The lack of a magnetic field on Mars suggests a lack of activity within the planet. This is important because a planet’s magnetic field can literally mean the difference between life and death for all beings on its surface.
On Earth, the magnetic field protects us from cosmic radiation, which can destroy all life. For example, on Mars, the level of radiation is much higher, although it is farther from the Sun.
But when NASA‘s InSight lander arrived in November 2018 and began listening to the heartbeat of Mars, we learned something really unusual: a rumble is heard inside the planet. To date, InSight has detected hundreds of quakes, enough to give us a detailed map of the Martian interior.

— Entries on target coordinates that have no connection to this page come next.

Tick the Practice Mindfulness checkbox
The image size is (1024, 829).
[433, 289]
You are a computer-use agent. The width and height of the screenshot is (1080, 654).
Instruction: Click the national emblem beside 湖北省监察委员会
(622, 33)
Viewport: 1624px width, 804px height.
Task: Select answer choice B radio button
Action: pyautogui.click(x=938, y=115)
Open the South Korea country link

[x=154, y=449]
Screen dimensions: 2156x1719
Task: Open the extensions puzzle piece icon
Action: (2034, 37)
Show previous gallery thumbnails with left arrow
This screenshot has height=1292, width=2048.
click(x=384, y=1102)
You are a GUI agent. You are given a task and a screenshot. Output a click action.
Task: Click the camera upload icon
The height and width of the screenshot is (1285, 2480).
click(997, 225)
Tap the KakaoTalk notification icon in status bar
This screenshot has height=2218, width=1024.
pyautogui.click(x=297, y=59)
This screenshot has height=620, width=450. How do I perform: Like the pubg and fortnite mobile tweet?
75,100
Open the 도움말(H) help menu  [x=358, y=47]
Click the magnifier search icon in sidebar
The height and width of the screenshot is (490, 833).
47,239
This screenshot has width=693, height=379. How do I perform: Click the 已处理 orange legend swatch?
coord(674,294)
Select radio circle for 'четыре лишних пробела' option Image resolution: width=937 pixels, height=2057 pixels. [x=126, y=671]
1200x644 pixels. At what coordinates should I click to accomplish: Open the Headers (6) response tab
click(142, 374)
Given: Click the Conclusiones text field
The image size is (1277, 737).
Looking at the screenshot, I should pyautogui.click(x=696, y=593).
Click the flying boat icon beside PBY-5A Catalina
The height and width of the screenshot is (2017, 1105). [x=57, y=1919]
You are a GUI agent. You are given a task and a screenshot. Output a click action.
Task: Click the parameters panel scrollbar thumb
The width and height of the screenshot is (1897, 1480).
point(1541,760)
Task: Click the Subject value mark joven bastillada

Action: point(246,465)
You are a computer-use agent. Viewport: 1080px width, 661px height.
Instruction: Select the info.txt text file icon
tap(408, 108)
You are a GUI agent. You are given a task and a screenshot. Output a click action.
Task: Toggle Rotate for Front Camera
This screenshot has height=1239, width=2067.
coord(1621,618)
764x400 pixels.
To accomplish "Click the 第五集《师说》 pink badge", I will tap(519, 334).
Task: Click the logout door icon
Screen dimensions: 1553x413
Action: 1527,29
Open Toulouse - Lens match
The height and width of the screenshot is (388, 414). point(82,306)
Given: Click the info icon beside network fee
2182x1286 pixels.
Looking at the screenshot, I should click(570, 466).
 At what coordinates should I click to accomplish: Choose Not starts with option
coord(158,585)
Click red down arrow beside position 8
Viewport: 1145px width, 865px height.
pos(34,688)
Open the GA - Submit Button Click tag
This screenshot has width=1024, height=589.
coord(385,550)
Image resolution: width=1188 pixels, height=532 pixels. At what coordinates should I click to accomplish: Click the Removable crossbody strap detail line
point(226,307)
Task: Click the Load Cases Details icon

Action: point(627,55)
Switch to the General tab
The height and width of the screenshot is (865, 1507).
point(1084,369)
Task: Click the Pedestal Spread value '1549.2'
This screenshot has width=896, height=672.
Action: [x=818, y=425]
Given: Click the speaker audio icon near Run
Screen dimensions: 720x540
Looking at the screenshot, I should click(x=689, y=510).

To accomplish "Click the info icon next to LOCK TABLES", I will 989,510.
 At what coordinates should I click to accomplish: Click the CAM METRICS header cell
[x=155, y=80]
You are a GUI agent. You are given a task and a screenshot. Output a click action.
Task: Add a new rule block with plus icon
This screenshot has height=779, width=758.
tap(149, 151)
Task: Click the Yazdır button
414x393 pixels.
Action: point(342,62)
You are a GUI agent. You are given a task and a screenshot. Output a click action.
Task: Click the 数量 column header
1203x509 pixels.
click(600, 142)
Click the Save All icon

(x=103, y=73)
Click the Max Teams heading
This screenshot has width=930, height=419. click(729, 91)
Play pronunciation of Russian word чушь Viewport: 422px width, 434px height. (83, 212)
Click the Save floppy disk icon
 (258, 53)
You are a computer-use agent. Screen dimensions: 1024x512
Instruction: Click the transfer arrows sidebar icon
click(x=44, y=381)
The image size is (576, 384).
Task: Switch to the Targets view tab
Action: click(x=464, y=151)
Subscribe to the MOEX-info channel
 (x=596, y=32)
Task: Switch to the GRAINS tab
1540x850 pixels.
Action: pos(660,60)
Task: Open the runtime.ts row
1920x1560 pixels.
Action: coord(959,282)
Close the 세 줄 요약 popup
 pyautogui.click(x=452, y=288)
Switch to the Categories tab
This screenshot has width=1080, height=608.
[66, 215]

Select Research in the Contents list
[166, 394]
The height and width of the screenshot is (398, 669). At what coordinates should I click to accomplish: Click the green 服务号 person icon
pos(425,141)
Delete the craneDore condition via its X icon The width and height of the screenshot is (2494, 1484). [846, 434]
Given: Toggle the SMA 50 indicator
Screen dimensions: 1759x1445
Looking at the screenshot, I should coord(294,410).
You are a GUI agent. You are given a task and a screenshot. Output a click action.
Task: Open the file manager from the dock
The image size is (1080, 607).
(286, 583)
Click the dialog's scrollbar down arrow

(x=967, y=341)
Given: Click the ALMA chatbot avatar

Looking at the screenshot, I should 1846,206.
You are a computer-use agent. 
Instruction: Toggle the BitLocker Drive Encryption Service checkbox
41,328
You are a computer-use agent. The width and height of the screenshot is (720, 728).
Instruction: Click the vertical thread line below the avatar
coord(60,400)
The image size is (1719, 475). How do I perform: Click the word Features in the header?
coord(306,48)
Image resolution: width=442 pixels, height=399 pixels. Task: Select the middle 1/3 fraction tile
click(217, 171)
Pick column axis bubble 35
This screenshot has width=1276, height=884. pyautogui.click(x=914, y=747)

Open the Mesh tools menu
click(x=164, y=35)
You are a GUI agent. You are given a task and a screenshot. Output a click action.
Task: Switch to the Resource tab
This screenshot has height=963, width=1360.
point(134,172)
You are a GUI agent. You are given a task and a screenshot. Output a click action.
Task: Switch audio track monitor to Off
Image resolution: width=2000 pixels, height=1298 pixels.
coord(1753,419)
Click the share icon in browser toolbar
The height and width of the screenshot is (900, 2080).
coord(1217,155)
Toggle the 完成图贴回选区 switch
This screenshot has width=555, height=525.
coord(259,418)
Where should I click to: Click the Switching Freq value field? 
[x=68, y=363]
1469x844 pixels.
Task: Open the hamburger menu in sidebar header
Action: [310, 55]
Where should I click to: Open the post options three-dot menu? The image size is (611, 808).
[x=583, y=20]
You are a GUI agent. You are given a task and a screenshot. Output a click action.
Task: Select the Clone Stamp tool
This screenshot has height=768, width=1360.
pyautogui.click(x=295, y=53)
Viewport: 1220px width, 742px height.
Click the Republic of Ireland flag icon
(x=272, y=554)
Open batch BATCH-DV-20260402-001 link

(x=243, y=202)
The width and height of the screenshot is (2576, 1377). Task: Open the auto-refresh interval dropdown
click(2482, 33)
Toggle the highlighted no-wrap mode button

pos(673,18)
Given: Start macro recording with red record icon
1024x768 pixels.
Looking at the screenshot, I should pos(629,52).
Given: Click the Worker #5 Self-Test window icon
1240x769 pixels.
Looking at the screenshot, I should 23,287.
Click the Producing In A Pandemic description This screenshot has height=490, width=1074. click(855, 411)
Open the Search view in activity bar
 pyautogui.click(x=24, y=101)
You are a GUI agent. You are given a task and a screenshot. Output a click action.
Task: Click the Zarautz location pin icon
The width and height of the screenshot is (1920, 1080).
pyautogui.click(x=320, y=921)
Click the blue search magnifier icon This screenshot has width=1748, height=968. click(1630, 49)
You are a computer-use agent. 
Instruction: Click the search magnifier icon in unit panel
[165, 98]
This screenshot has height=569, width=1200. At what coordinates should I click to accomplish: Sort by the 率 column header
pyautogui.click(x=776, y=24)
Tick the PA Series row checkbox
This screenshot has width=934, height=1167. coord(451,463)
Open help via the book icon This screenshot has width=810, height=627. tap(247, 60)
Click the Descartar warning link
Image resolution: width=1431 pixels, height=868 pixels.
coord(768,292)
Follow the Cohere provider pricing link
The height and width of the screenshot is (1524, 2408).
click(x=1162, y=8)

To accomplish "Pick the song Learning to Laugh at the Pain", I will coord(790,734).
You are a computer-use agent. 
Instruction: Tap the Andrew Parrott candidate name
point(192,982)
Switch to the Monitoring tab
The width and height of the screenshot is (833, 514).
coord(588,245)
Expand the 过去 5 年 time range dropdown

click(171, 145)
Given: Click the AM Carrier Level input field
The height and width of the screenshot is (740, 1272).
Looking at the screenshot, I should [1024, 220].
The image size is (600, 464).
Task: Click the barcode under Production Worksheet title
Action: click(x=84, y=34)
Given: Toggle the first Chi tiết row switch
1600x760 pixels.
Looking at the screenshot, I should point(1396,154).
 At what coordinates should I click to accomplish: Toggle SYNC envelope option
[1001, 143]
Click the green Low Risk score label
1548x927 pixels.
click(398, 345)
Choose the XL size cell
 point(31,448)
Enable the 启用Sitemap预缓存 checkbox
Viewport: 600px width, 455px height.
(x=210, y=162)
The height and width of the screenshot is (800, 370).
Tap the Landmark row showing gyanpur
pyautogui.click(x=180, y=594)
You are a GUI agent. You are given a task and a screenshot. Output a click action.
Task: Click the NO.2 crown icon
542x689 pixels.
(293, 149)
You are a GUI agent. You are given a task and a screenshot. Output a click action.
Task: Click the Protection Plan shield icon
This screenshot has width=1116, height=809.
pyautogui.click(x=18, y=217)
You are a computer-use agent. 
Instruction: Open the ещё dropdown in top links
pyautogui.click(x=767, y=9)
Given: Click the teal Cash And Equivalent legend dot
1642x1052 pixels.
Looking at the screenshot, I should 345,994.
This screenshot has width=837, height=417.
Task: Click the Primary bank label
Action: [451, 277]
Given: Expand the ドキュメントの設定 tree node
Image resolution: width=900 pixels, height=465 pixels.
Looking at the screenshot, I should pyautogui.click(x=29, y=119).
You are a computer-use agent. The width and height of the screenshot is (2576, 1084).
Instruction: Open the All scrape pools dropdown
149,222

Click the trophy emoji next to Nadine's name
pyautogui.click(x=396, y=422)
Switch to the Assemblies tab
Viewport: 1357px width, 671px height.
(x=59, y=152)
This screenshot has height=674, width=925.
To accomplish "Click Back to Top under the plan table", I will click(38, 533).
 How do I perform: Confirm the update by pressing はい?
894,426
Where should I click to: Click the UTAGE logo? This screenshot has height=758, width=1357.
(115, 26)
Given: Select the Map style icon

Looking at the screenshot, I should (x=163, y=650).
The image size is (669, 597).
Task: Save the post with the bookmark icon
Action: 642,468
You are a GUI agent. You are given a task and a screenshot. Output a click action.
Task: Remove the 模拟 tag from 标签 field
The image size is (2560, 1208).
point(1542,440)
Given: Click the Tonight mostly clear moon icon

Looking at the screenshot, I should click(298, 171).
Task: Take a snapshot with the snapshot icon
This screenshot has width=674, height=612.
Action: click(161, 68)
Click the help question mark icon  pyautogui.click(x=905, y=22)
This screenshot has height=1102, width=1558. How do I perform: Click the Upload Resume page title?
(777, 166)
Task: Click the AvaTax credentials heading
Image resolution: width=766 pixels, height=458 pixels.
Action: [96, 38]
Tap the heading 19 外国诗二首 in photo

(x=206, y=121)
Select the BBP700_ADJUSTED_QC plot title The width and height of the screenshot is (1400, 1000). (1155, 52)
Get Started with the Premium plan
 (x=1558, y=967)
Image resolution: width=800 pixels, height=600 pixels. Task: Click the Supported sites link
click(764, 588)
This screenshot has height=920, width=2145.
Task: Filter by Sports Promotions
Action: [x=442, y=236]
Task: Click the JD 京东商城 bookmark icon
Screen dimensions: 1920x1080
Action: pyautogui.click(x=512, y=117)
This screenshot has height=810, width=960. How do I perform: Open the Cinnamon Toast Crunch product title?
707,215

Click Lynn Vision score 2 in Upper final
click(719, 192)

Marsquakes and their consequences
Scientists recently discovered 47 new seismic events originating from a region on Mars called the Cerberus pits, a system of cracks created by faults that tore apart the crust.
The wave profile of these quakes is similar to the profile of two much larger ones that occurred in May and July 2019. Scientists see a connection between them, and are currently trying to determine the exact cause of the tremors.
The analysis showed that there was no regularity in the timing of earthquakes, which excludes such reasons as, for example, the influence of the Martian satellite Phobos.
“We found that these quakes have repeatedly occurred at any time of the Martian day, while the quakes detected and recorded by NASA in the past seem to have occurred only in the dead of night, when the planet is calmer,” the researchers note.
Scientists also pay attention to the fact that if Mars, as a planet, is still geologically active, then the disappearance of its magnetic field must have other, no less compelling reasons. If they can be calculated, then such a discovery may eventually solve the mystery of life on the Red Planet – it remains only to wait for news.